L'éloquence tempérée du Bouddha. Souverainetés et dépossession de soi
Comment parler de "rhétorique" à propos de l'aire culturelle qui se nourrit de l’enseignement du Bouddha ? Comment user de cette expression tellement liée au duel verbal, à l’affrontement contradictoire, à la passion ostentatoire de la prise de parole par rapport à une civilisation qui privilégie l’anéantissement de soi, la distance sereine et la parole tempérée ?

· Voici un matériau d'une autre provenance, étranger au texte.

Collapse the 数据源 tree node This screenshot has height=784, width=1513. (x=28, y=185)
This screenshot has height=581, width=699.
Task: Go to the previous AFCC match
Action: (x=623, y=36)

C’est l’objet de ce livre. Rada Ivekovic invite le lecteur à suivre à la fois les chemins des grands textes sacrés du bouddhisme et une réflexion philosophique sur ce qu’impose à un esprit occidental, formé au conflit des positions et à la manipulation des consensus, une traversée du champ bouddhiste de la persuasion. Elle propose un itinéraire initiatique à travers ce qui, autrement pourrait se nommer la rhétorique "sans rhétorique" du Bouddha, conduisant le lecteur sur quatre véhicules d’interprétation :
– le paradoxe existentiel du sujet qui rompt avec notre conception occidentale de la résistance
– les exercices spirituels de dématérialisation
– l’impermanence qui fera refuser à Gandhi de vouloir le pouvoir
– la rhétorique du non-explicite.
Mais, faire ainsi surgir face à notre optique occidentale une optique qui dénie ce qui fonde même la rhétorique telle que nous la connaissons (la prise de position du sujet, la conviction d’avoir raison, le triomphe d’une opinion sur une autre) conduit l’auteur à poser une question pourtant fondatrice de l’éthique rhétorique grecque : comment vivre humainement? Rada Ivekovic propose donc de faire passer la leçon du Bouddha dans les débats actuels sur l’avenir de notre espèce et suggère qu’accepter l’enseignement éloquent du Bouddha et admettre la difficulté que nous avons à saisir le bien-fondé d’une rhétorique sans rhétorique est peut-être la clef de notre sauvegarde.